HC Deb 17 April 1888 vol 324 cc1475-6
MR. H. J. WILSON (York, W.R., Holmfirth)

asked the Chief Secretary to the Lord Lieutenant of Ireland, Whether, on Tuesday, 3rd April, 1888, Constable Courteney (or Coatenay), of Ballyshrule Barrack, near Portumna, killed, or caused the death of, a cow belonging to Andrew Keane, of Bally-glass; whether the constable was found in the cowshed with the dying cow; whether he paid the owner £6 as compensation and hush-money on Thursday 5th April; whether at places where this constable has been on "protection duty" a sheep and a horse have died mysteriously by violence; and, whether, on the unsupported evidence of this constable, six young men in the district of Portumna were recently imprisoned for alleged intimidation, while two others only escaped punishment by establishing an alibi, though he had sworn positively against them also? He wished also to add to the Question a paragraph which had been struck out after he had handed it in. It was, whether if this Constable Courteney had not been caught redhanded causing the death of the cow, this death of the cow would have appeared as an agragrian outrage?

MR. SPEAKER

Order, order! The latter part of the Question was struk out by myself as being irregular.

THE CHIEF SECRETARY (Mr. A. J. BALFOUR) (Manchester, E.)
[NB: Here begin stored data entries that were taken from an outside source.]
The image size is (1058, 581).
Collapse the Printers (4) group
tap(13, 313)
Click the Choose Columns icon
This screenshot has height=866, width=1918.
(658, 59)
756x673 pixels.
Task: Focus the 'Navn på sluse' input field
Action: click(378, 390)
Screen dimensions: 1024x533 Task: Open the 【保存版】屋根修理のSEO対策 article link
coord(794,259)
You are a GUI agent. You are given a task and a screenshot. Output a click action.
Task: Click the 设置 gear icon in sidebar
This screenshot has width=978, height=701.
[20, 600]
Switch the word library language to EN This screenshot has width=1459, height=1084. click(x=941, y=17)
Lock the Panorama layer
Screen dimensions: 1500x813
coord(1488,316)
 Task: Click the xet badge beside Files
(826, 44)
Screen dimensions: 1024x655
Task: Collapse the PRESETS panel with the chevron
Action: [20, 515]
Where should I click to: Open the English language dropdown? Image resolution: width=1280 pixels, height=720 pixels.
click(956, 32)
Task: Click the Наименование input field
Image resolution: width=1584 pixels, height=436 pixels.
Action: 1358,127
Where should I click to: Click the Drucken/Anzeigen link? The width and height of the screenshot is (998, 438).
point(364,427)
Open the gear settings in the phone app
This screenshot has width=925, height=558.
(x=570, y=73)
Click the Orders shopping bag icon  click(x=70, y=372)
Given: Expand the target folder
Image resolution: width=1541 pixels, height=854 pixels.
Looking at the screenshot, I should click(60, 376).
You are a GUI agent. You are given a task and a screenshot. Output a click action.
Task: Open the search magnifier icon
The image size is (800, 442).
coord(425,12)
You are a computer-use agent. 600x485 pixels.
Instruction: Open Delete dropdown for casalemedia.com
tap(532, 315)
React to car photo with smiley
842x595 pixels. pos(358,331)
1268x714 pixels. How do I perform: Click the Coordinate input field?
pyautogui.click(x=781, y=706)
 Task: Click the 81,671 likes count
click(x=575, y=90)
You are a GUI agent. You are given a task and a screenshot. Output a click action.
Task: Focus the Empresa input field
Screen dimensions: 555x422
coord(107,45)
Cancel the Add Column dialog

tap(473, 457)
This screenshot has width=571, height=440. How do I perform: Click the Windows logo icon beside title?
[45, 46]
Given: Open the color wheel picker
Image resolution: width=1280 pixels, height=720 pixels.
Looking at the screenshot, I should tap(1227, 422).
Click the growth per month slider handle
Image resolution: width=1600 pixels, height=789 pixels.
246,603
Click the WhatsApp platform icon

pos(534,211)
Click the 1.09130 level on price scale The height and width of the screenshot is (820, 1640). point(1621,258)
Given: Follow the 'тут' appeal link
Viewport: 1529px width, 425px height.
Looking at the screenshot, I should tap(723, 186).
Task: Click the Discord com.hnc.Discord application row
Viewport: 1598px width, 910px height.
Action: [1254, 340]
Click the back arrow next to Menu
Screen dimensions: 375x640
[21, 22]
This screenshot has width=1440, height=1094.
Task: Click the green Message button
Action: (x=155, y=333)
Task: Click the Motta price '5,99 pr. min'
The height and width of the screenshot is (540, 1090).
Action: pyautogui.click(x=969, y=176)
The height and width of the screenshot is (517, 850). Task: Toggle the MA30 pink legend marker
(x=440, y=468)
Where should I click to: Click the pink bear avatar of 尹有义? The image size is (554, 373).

I will content myself with dealing with the Question on the Paper. The Inspector General of Constabulary reports that the constable referred to, in a state of drunkenness, entered the cowhouse and lay down. The owner subsequently entered and charged the constable with killing a cow which was lying dead there. The constable thereupon offered him £6 compensation, and subsequently paid it to him. The district inspector, however, reports that the sergeant in charge of the station inspected some 36 hours after-wards the carcase of the cow, and found it in a state of decomposition, and from its condition considered it could not have been killed by the constable as alleged, and the general impression among the people in the district carries out this view. There does not appear to be any ground for the allegation that while the constable was on protection duty in other places a horse and a sheep died mysteriously by violence. As regards the last paragraph, six men were convicted, not on the unsupported evidence of the constable, but on the testimony of four constables, this man being one. In the case of one only of the two men who were acquitted did this constable give evidence.

MR. H. J. WILSON

Do I understand the right hon. Gentleman to say that the sergeant reports that the appearance of the cow when it was only one day dead precluded the idea that it had been killed.

MR. A. J. BALFOUR

So I understand?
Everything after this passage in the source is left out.